A tese jurídica é a competência do Poder Executivo para alterar a alíquota do IOF, conforme previsão do art. 153, parágrafo 1, da Constituição de 1988. Paralelamente, há a questão relativa à competência do Congresso em sustar atos normativos dos Poder Executivo que exorbitem o poder regulamentar ou delegação concedida pelo Poder Legislativo, conforme art. 49, inc. V da Constituição de 1988. Portanto, a essência do litígio institucional relativo ao IOF está na definição constitucional da competência de cada um dos Poderes. Entendi que a solução caminha para reconhecer que a competência, nesse caso, é do Poder Executivo, dado que a alteração de alíquotas do IOF não se insere nos parâmetros constitucionais de exercício de poder regulamentar, definido no art. 84, inc. IV da Constituição ou a delegação legislativa, prevista no art. 68 da Constituição.
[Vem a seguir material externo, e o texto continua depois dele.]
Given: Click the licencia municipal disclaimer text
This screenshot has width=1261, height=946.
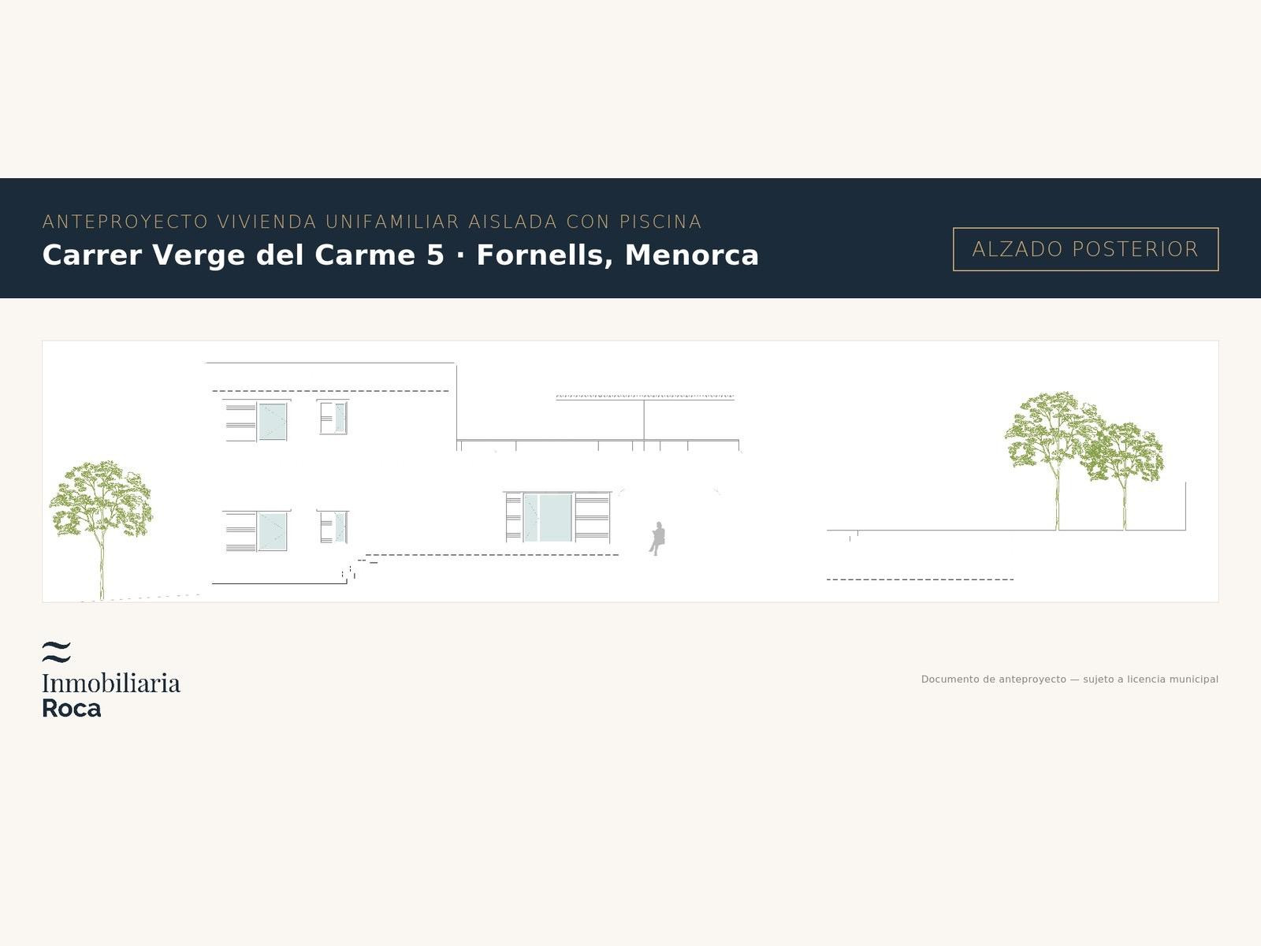Looking at the screenshot, I should tap(1069, 679).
O Congresso tem competência para derrubar um decreto presidencial que trata do aumento das alíquotas do IOF?
Por isso é que o ministro Flávio Dino fez o comentário sobre a desnecessidade de uma declaração do STF sobre o tema, já que a própria Constituição estabelece expressamente os limites e as competências do Executivo e do Legislativo nesse caso. O decreto que aumentou alíquotas do IOF é uma competência do Executivo que não é passível de ser sustada pelo Legislativo, pois está expressa no art. 153, parágrafo 1.
O ex-presidente Michel Temer afirma que o IOF não pode ser usado para aumentar a arrecadação porque o imposto existe para regular as relações fiscais. Como avalia esse ponto?
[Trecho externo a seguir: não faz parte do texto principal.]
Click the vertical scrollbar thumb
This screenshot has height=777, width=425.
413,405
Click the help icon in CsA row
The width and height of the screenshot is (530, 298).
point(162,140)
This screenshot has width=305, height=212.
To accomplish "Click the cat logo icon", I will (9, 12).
Em relação à declaração do ex-presidente Michel Temer, é necessário fazer uma análise sob dois aspectos: 1) a natureza tributária do IOF; 2) os impactos econômicos da tributação pelo IOF. Sobre o primeiro aspecto, não existe a separação da essência fiscal do tributo de sua característica extrafiscal. Todo e qualquer tributo tem finalidade arrecadatória, pois provê recursos privados para o Tesouro. A discussão é: sob o ponto de vista extrafiscal, vale a pena aumentar as alíquotas do IOF. Ai, é um exame dos efeitos econômicos do tributo e, sob essas circunstâncias, o IOF onera atividades econômicas diversas e o consumidor final, pois é um custo e se insere no preço. Portanto, entendo que a crítica realizada pelo ex-presidente Michel Temer ressalta esse viés regulatório e extrafiscal do IOF e seus efeitos econômicos. Mas todo e qualquer tributo existe para prover recursos financeiros para o Estado e, adicionalmente, a depender das suas características, influencia os agentes econômicos em direção a determinada ação/conduta desejada pelo governo.
Se o STF mantiver a derrubada do aumento, terá de definir de onde vão sair os recursos para cobrir o deficit fiscal ou isso é papel do Executivo?
Se o STF deliberar pela validade do decreto legislativo sob a ótica da competência do Congresso, a decisão irá se restringir à declaração de constitucionalidade do ato legislativo. Eles não podem adentrar no campo legislativo e definir a origem de recursos que o Poder Executivo objetiva obter. Caso contrário, seria também uma usurpação de competência do Congresso. Aliás, essa é uma das competências legislativas clássicas e historicamente uma conquista liberal, pois significa o consentimento da sociedade em relação a tributação por meio de seus representantes eleitos.
Muitos políticos estão falando em conciliação para resolver essa questão, intermediada pelo STF. Como seria?
A ideia de conciliação seria um caminho idêntico a situações em que o STF exerceu o papel de mediador nos episódios de crise entre os Poderes. Tivemos essa iniciativa de convocação de audiências de conciliação entre representantes da AGU e do Senado e da Câmara dos Deputados no caso das emendas Pix e, também, na definição do marco temporal das terras indígenas. Em relação ao IOF, acredito que o STF buscaria uma distensão entre o Executivo e o Legislativo, por meio da revogação do decreto legislativo relativo ao IOF e a apresentação de novo decreto pelo Executivo ou medida provisória que contemple parâmetros de tributação e obtenção de novos recursos aceitáveis sob o ponto de vista político e econômico.